Polyfluoroalkyl Substances (PFAS) in the Environment
Poster Presentation

Prepared by B. Kinsella, A. Abdelkaoui
United Chemical Technologies, 2731 Bartram Road, Bristol, PA, 19007, United States


Contact Information: bkinsella@unitedchem.com; 215-781-9255


ABSTRACT

Per- and polyfluoroalkyl substances (PFAS’s) are a diverse group of synthetic organofluorine compounds that are widely used in industrial applications and consumer products. PFASs are persistent in the environment, are resistant to degradation, and are known to bioaccumulate in humans and wildlife. PFASs have historically been analyzed in drinking water according to EPA 537 (14 compounds) and 537.1 (18 compounds). An updated method, EPA 533, has been validated for the analysis of multiple short-chain PFAS’s, including telomers and precursor compounds, that cannot be measured by EPA 537.1. EPA 533 measures PFAS’s by isotope dilution anion-exchange solid-phase extraction (SPE) and liquid chromatography/tandem mass spectrometry (LC-MS/MS). In total, EPA 533 covers 25 PFAS’s. Furthermore, it includes the use of 16 isotopically labeled Isotope Dilution Standards and 3 Isotope Performance Standards to ensure optimum method performance. In light of the EPA’s recent announcement on the fifth Unregulated Contaminant Monitoring Rule (UCMR5), which includes 29 PFAS’s, the use of EPA 533 is set to become increasingly important to water testing labs.

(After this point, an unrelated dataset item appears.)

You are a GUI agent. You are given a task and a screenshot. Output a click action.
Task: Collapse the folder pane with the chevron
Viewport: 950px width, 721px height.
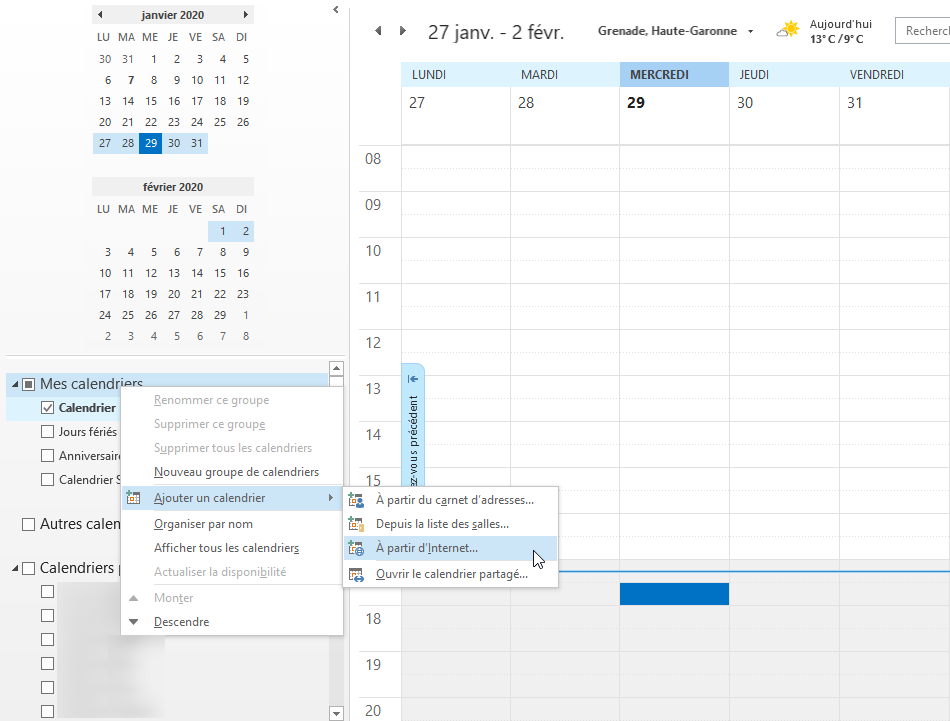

This poster outlines the analysis of PFAS’s in drinking water according to EPA 533 utilizing UCT’s Enviro-Clean® polymeric weak-anion exchange (WAX) SPE cartridges. LC-MS/MS analysis was carried out using a Selectra® C18 HPLC analytical column, while a short (5cm) C18 delay column was used to reduce potential PFAS contamination from the HPLC system. The chromatography was optimized to obtain maximum resolution with minimum co-elution of isomers, including the critical linear and branched isomers of PFHxS and PFOS. For quantitation, a seven-point calibration (0.5-25 ng/mL) was performed, and all compounds were found to be linear with R2 values > 0.99. The extraction method was evaluated by spiking reagent water samples with PFAS’s at 10 and 80 ng/L. Recoveries of all analytes were within a range of 70-130% and RSD values <20%.